Guidelines from the American College of Cardiology and American Heart Association recommend considering a CAC scan for adults aged 40 to 75 who fall into an intermediate risk zone (roughly a 7.5% to 20% estimated 10-year risk of a cardiovascular event) and whose cholesterol levels leave the treatment decision unclear. It’s also reasonable for selected people at borderline risk (5% to 7.5%) when the choice to start medication isn’t straightforward.

The scan is less useful at the extremes. If you’re already high risk due to diabetes, very high cholesterol, or known heart disease, you likely need treatment regardless of your calcium score. And if you’re young with no risk factors, the result will almost certainly be zero.

What a Score of Zero Does and Doesn’t Mean

A zero score is reassuring. It means no calcified plaque was detected, and your short-term risk of a cardiac event is very low. The result is durable enough that some guidelines consider a zero score valid for up to two years when making decisions about further testing.

But zero doesn’t mean zero risk. The scan detects only calcified plaque. Soft, non-calcified plaque, the kind that can rupture and trigger a heart attack, doesn’t show up. In a large international registry of over 10,000 symptomatic patients with zero calcium scores, about 13% had non-obstructive soft plaques and 3.5% had significant blockages above 50%. Among patients with chest pain and a zero score, roughly 1 to 2% turn out to have obstructive coronary artery disease on further imaging. That’s a small percentage, but it’s not nothing, especially if you’re having symptoms.
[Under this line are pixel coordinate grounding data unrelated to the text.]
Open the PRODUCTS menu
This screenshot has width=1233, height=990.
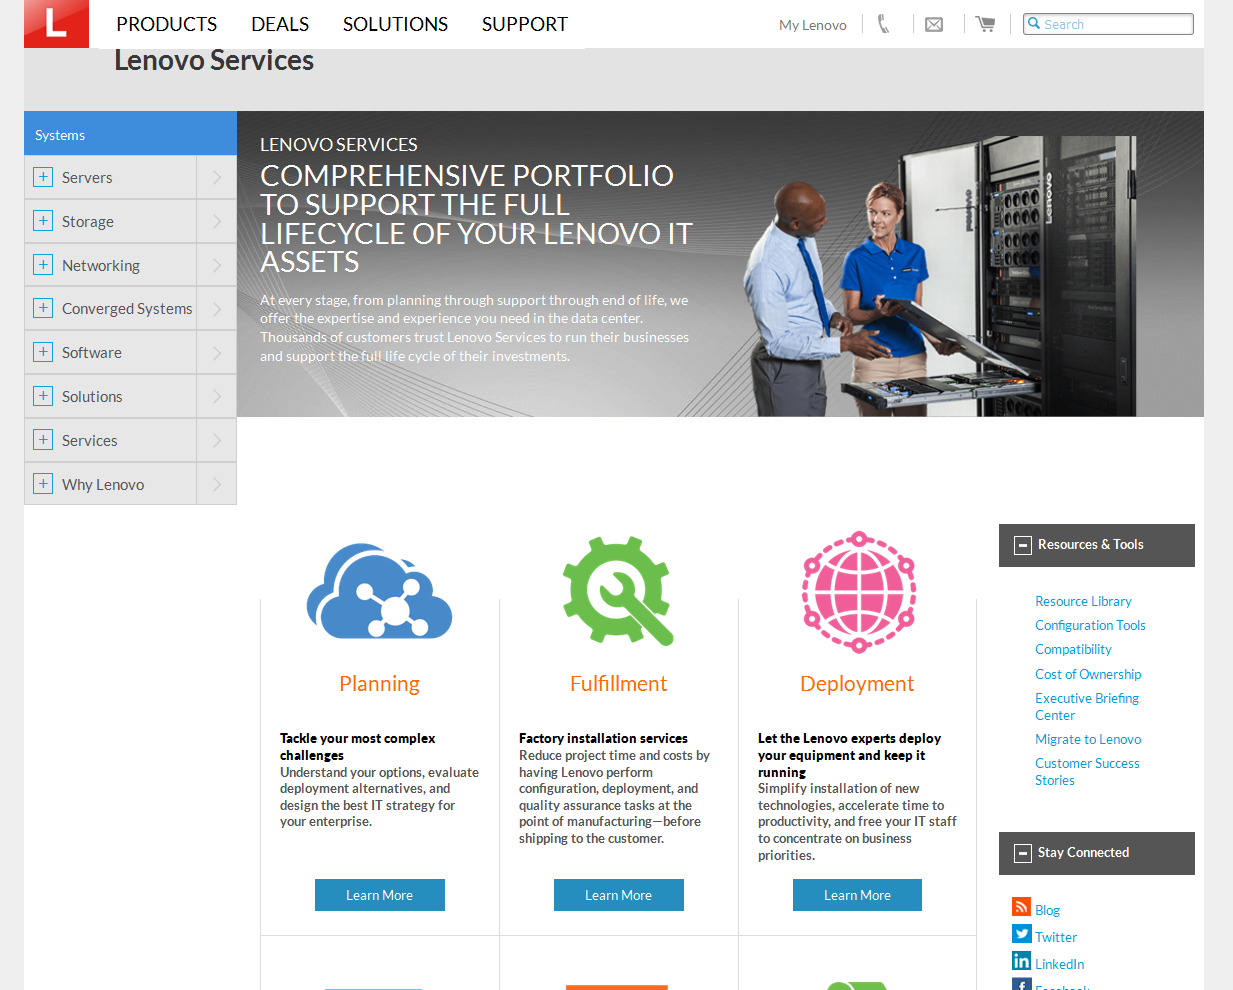pos(166,24)
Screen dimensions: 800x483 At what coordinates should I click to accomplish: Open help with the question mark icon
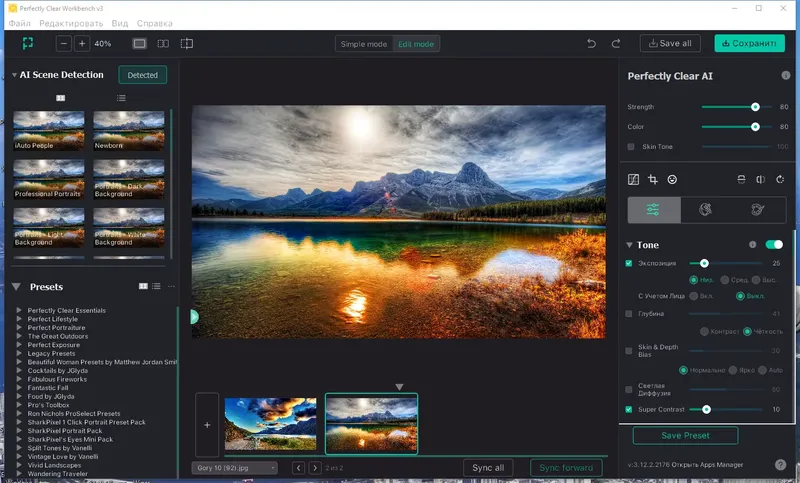click(779, 464)
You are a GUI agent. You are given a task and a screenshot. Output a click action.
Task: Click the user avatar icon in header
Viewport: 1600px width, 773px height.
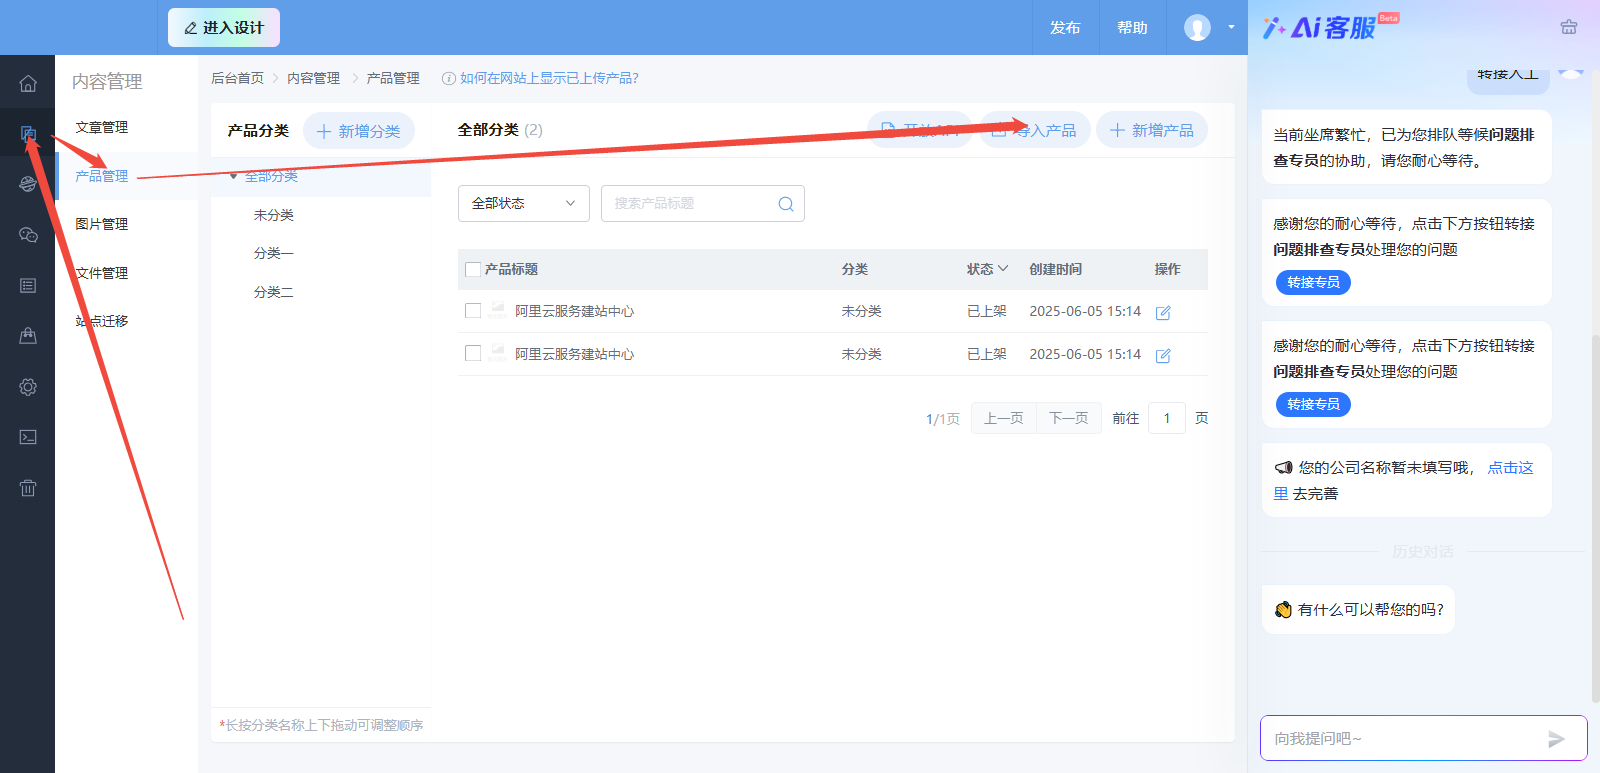[1197, 28]
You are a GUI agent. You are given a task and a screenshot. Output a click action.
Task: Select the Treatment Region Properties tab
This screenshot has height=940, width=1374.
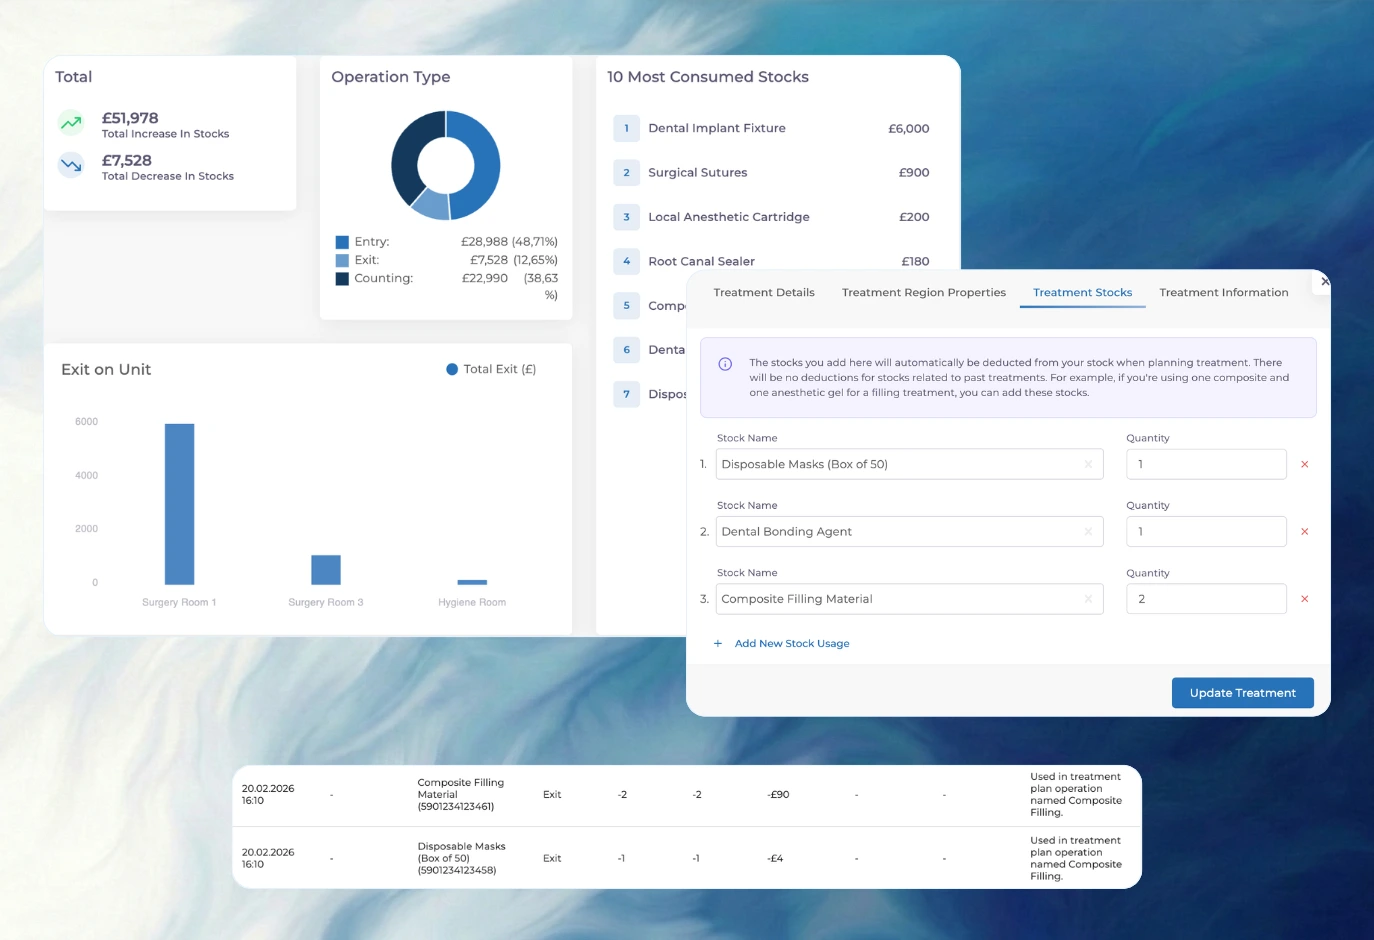pos(923,292)
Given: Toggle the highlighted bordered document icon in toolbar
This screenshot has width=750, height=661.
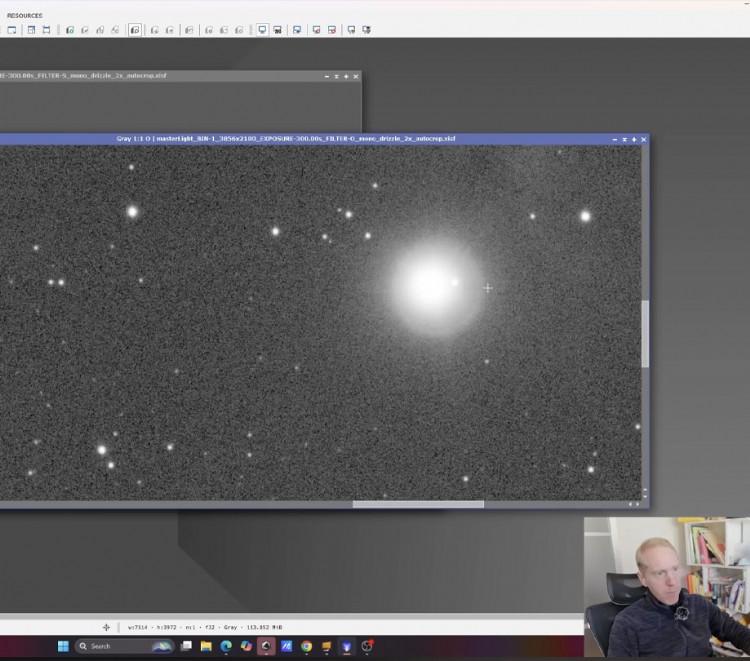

Still, the prognosis for those patients remains favorable. Studies tracking symptomatic patients with zero scores found that even the small number with underlying blockages did not have worse outcomes over two years of follow-up.

How Your Score Affects Treatment

The CAC score’s biggest practical impact is on the statin conversation. For people in that uncertain middle-risk zone, the score can tip the decision clearly in one direction.

A score of zero supports deferring statin therapy, since your actual disease burden is minimal despite what a risk calculator might predict. A score above 100, or one that places you above the 75th percentile for your age and sex, pushes toward starting or intensifying cholesterol-lowering treatment. At those levels, more aggressive management of LDL cholesterol is warranted, sometimes including additional medications beyond statins if a 50% reduction in LDL isn’t achieved with statins alone.

Beyond cholesterol, the score also informs decisions about blood pressure management and whether low-dose aspirin makes sense for prevention. It personalizes what would otherwise be a one-size-fits-all approach to heart disease prevention.

Cost and Insurance Coverage

Most insurance plans, including Medicare and Medicaid, do not cover CAC scans for people without symptoms. The test is considered a screening tool, and coverage for screening tests has historically lagged behind clinical use. Out-of-pocket costs range from about $50 to $400 depending on the facility and your location. Many imaging centers offer it at the lower end of that range as a self-pay option, making it one of the more affordable cardiac tests available.